A: Well, let me start by being blunt. It seems your compassion doesn’t quite reach down all the way down to your wallet.
Certainly you could appreciate their situation and simply let them out of their lease so they could find a more appropriate place to live. How much money do you stand to lose? A month’s rent until you could get someone else in there?
But I’m a lawyer and my job is to educate you about the law, not morality. The laws that control a situation such as this are defined by the Americans with Disabilities Act, as well as various state regulations that are offshoots of the federal law.
The ADA requires that “reasonable” accommodations be made with the intent of providing reasonable access to persons with disabilities. This applies to businesses, publically owned places such as streets and public buildings and housing.
As a California landlord, you are a business owner. You own a property investment business, regardless of whether you think of it that way or not. As a business owner you have certain obligations.
Now here’s where it gets a little tricky.
If you were, say, a restaurant there would be a host of building amenities you would have to add, on your dime, in order to comply with the law. E.g. toilets with hand grips, ramps to a door, special parking, etc. However, in a private residence, the requirements are different.
The owner of a single-family house doesn’t have to provide wheelchair access just in case a family with a wheelchair wants to live there. But your situation is a little different.
You already have a tenant who has entered into a long-term lease. And you want to keep them bound by the lease.
In that event, you do have to make reasonable accommodations if that’s feasible. I should say “reasonably” feasible since I guess in the abstract anything is possible. In this case, the ramp to the door really isn’t a big deal and can be removed later. However, the roll-in bathtub may be economically unfeasible since I can only imagine how much something like that would cost to buy and install.
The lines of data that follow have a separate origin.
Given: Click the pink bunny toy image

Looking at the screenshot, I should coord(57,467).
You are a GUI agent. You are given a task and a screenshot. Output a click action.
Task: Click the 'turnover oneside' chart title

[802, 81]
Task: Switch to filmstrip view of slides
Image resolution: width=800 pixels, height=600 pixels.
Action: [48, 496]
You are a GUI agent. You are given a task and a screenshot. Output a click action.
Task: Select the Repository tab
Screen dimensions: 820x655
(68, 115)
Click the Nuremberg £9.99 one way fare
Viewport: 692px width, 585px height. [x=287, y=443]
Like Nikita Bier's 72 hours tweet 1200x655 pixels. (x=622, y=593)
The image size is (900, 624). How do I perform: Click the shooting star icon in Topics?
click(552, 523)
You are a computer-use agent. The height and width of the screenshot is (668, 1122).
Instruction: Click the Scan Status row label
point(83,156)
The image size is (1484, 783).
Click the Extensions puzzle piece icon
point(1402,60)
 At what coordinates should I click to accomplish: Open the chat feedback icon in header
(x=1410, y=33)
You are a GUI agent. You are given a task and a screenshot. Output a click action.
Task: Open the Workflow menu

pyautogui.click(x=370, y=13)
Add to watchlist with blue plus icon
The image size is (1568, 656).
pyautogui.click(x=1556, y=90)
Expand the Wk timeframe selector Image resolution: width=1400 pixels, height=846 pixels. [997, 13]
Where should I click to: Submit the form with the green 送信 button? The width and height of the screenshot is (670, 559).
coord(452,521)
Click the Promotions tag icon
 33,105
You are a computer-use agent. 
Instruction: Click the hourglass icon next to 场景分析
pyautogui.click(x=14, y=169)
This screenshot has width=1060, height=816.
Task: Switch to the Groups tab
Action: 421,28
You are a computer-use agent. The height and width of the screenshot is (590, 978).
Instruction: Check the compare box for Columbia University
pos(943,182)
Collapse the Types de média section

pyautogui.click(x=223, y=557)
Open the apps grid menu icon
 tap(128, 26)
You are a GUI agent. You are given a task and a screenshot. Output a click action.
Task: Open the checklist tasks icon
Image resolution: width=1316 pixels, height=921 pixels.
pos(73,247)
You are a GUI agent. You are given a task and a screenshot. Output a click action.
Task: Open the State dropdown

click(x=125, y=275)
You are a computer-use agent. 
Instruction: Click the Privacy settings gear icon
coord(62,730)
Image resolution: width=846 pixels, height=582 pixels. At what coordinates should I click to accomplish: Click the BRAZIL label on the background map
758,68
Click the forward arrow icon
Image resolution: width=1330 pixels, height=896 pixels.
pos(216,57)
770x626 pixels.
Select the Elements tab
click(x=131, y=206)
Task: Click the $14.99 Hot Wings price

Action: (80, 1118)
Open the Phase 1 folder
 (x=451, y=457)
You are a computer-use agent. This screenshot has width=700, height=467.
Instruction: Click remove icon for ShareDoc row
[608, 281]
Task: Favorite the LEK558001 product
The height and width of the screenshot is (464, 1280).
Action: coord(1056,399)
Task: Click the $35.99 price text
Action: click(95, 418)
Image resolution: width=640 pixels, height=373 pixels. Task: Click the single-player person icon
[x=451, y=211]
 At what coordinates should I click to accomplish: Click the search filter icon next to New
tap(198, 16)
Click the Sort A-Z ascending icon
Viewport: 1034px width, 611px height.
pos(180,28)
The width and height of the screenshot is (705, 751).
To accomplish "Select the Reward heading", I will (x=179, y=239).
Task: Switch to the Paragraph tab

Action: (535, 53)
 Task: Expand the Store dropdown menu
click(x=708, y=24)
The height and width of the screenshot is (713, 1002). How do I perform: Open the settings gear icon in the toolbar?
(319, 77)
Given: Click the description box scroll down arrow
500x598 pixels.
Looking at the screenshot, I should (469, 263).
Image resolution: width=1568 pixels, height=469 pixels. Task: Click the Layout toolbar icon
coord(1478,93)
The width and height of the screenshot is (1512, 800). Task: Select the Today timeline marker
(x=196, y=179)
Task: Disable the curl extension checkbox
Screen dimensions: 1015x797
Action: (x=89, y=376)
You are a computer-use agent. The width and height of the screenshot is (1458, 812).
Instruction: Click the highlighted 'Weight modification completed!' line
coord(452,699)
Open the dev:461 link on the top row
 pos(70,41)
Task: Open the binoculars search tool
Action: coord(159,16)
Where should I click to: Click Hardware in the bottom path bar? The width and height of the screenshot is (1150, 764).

Same with the electric lift on the stairs.
In fact, you could say the same thing about widening the doorways and reflooring. Remember the cost includes not just doing the work, but reversing it someday.
On the other hand, what may be economically unreasonable if you paid for it may be very reasonable if the tenant is willing to pay for the installation and removal.
Look, if I’m in your shoes, I offer to let them out of the lease as soon as they can find another home. And in the meantime, I show the house to perspective new tenants. There are plenty of good tenants out there.
But if you’re determined to fight over this, understand that you will be fighting over federal and state ADA laws and what constitutes reasonable or unreasonable accommodation.
And in front of a jury, I’m pretty sure you’re going to lose the sympathy vote.